* BEGIN *

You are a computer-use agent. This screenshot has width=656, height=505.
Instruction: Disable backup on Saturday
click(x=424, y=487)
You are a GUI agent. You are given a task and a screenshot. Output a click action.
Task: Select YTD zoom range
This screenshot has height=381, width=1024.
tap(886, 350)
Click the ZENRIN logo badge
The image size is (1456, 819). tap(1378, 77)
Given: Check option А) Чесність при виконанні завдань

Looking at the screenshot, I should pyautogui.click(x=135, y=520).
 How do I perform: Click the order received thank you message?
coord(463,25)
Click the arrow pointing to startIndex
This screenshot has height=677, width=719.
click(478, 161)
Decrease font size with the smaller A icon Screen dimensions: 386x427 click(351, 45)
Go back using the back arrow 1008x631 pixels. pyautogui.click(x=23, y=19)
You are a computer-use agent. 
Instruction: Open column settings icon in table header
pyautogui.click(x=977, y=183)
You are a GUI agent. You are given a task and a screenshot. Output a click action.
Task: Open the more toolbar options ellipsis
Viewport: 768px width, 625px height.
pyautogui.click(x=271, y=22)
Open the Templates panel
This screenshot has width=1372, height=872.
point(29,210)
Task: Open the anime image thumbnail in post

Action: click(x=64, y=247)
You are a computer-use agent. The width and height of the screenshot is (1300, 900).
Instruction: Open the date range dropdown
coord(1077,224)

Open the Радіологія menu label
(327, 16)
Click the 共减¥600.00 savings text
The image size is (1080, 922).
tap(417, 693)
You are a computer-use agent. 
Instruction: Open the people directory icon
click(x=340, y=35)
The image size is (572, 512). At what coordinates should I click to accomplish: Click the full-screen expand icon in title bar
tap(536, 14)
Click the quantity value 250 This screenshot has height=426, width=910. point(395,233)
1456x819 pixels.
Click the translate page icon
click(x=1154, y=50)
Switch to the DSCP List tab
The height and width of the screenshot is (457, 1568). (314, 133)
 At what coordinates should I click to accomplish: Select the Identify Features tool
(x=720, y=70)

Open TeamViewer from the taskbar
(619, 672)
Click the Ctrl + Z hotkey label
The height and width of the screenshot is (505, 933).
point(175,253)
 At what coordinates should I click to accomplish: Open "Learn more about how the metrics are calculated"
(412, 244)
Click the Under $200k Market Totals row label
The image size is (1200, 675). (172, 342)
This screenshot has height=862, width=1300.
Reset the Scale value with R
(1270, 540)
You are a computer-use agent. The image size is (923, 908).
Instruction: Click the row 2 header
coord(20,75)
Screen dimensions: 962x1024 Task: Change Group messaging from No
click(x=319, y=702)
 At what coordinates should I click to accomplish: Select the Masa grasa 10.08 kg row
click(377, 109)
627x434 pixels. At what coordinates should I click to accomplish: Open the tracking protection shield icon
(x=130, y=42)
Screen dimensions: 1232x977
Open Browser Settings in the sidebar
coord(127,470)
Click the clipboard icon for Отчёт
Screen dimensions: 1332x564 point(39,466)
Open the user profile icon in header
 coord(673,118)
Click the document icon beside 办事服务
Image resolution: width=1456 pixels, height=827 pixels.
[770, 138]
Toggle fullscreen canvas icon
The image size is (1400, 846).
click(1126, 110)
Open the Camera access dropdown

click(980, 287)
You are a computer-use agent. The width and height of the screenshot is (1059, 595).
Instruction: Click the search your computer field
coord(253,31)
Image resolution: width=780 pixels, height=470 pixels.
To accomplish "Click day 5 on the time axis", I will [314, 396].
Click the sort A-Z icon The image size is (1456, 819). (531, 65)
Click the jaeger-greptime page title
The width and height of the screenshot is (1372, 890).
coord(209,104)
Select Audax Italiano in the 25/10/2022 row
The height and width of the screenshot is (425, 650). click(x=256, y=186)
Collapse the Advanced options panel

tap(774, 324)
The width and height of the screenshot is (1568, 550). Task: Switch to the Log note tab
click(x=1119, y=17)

* END *

*REQUEST*
Copy every line of the listing above without any change.

*RESULT OF THIS TASK*
You are a computer-use agent. This screenshot has width=656, height=505.
Instruction: Disable backup on Saturday
click(x=424, y=487)
You are a GUI agent. You are given a task and a screenshot. Output a click action.
Task: Select YTD zoom range
This screenshot has height=381, width=1024.
tap(886, 350)
Click the ZENRIN logo badge
The image size is (1456, 819). tap(1378, 77)
Given: Check option А) Чесність при виконанні завдань

Looking at the screenshot, I should pyautogui.click(x=135, y=520).
 How do I perform: Click the order received thank you message?
coord(463,25)
Click the arrow pointing to startIndex
This screenshot has height=677, width=719.
click(478, 161)
Decrease font size with the smaller A icon Screen dimensions: 386x427 click(351, 45)
Go back using the back arrow 1008x631 pixels. pyautogui.click(x=23, y=19)
You are a computer-use agent. 
Instruction: Open column settings icon in table header
pyautogui.click(x=977, y=183)
You are a GUI agent. You are given a task and a screenshot. Output a click action.
Task: Open the more toolbar options ellipsis
Viewport: 768px width, 625px height.
pyautogui.click(x=271, y=22)
Open the Templates panel
This screenshot has width=1372, height=872.
point(29,210)
Task: Open the anime image thumbnail in post

Action: click(x=64, y=247)
You are a computer-use agent. The width and height of the screenshot is (1300, 900).
Instruction: Open the date range dropdown
coord(1077,224)

Open the Радіологія menu label
(327, 16)
Click the 共减¥600.00 savings text
The image size is (1080, 922).
tap(417, 693)
You are a computer-use agent. 
Instruction: Open the people directory icon
click(x=340, y=35)
The image size is (572, 512). At what coordinates should I click to accomplish: Click the full-screen expand icon in title bar
tap(536, 14)
Click the quantity value 250 This screenshot has height=426, width=910. point(395,233)
1456x819 pixels.
Click the translate page icon
click(x=1154, y=50)
Switch to the DSCP List tab
The height and width of the screenshot is (457, 1568). (314, 133)
 At what coordinates should I click to accomplish: Select the Identify Features tool
(x=720, y=70)

Open TeamViewer from the taskbar
(619, 672)
Click the Ctrl + Z hotkey label
The height and width of the screenshot is (505, 933).
point(175,253)
 At what coordinates should I click to accomplish: Open "Learn more about how the metrics are calculated"
(412, 244)
Click the Under $200k Market Totals row label
The image size is (1200, 675). (172, 342)
This screenshot has height=862, width=1300.
Reset the Scale value with R
(1270, 540)
You are a computer-use agent. The image size is (923, 908).
Instruction: Click the row 2 header
coord(20,75)
Screen dimensions: 962x1024 Task: Change Group messaging from No
click(x=319, y=702)
 At what coordinates should I click to accomplish: Select the Masa grasa 10.08 kg row
click(377, 109)
627x434 pixels. At what coordinates should I click to accomplish: Open the tracking protection shield icon
(x=130, y=42)
Screen dimensions: 1232x977
Open Browser Settings in the sidebar
coord(127,470)
Click the clipboard icon for Отчёт
Screen dimensions: 1332x564 point(39,466)
Open the user profile icon in header
 coord(673,118)
Click the document icon beside 办事服务
Image resolution: width=1456 pixels, height=827 pixels.
[770, 138]
Toggle fullscreen canvas icon
The image size is (1400, 846).
click(1126, 110)
Open the Camera access dropdown

click(980, 287)
You are a computer-use agent. The width and height of the screenshot is (1059, 595).
Instruction: Click the search your computer field
coord(253,31)
Image resolution: width=780 pixels, height=470 pixels.
To accomplish "Click day 5 on the time axis", I will [314, 396].
Click the sort A-Z icon The image size is (1456, 819). (531, 65)
Click the jaeger-greptime page title
The width and height of the screenshot is (1372, 890).
coord(209,104)
Select Audax Italiano in the 25/10/2022 row
The height and width of the screenshot is (425, 650). click(x=256, y=186)
Collapse the Advanced options panel

tap(774, 324)
The width and height of the screenshot is (1568, 550). Task: Switch to the Log note tab
click(x=1119, y=17)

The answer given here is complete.